#### [Tasks to carry out]
1: Edit the mud treatment report, beginning at the words "Using mud from" and stopping after "begin field use.", with every instance of "Reading" replaced by "Dial Reading".
2: Using the mud treatment report, answer these questions:
(a) At what temperature and for how many hours was the treated sample hot rolled?
(b) What yield point was recorded at 225 ºF?
(c) Which rheologies do the lab tests show were not reduced greatly by the treatment?

#### [Selected passage]
Using mud from the same sample container that the FANN 75 test was done on, a 4 ppb treatment of NACCONAL 90G/DEEP TREAT was given & then the sample was hot rolled at 150* F for 16 hours.
|BASE MUD PLUS 4.0 PPB DEEP TREAT; POST 16 HR, 150º HOT ROLL|
|Temperature ºF 150 225 275|
|Pressure, psi 3,900 7,000 10,000|
|Plastic Viscosity (cp) 46 26 25|
|Yield Point (#/100ft2) 14 18 15|
|600 rpm Reading 106 70 65|
|300 rpm Reading 60 44 40|
|200 rpm Reading 44 33 31|
|100 rpm Reading 27 21 20|
|6 rpm Reading 8 7 6|
|3 rpm Reading 6 6 5|
These lab tests indicate that chemical treatment of paraffin in OBM is practical & all rheologies except plastic viscosities are reduced greatly by this treatment. This was sufficient evidence to begin field use.
When back on the well site, I waited till I started seeing the signs of the paraffin contamination, which is rheology, & gels slowly but steadily climbing during drilling.

#### [Data section]
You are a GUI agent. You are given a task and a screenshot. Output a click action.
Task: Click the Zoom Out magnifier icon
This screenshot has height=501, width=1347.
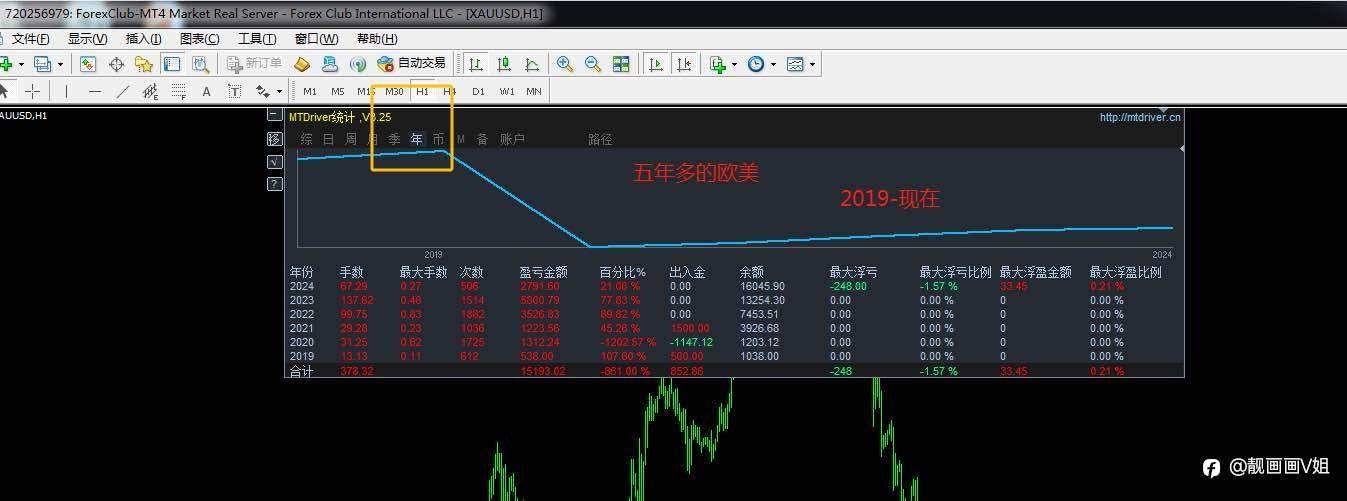(x=593, y=64)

#### [The solutions]
1:
Using mud from the same sample container that the FANN 75 test was done on, a 4 ppb treatment of NACCONAL 90G/DEEP TREAT was given & then the sample was hot rolled at 150* F for 16 hours.
|BASE MUD PLUS 4.0 PPB DEEP TREAT; POST 16 HR, 150º HOT ROLL|
|Temperature ºF 150 225 275|
|Pressure, psi 3,900 7,000 10,000|
|Plastic Viscosity (cp) 46 26 25|
|Yield Point (#/100ft2) 14 18 15|
|600 rpm Dial Reading 106 70 65|
|300 rpm Dial Reading 60 44 40|
|200 rpm Dial Reading 44 33 31|
|100 rpm Dial Reading 27 21 20|
|6 rpm Dial Reading 8 7 6|
|3 rpm Dial Reading 6 6 5|
These lab tests indicate that chemical treatment of paraffin in OBM is practical & all rheologies except plastic viscosities are reduced greatly by this treatment. This was sufficient evidence to begin field use.

2:
(a) 150 ºF for 16 hours.
(b) 18 (#/100ft2).
(c) The plastic viscosities.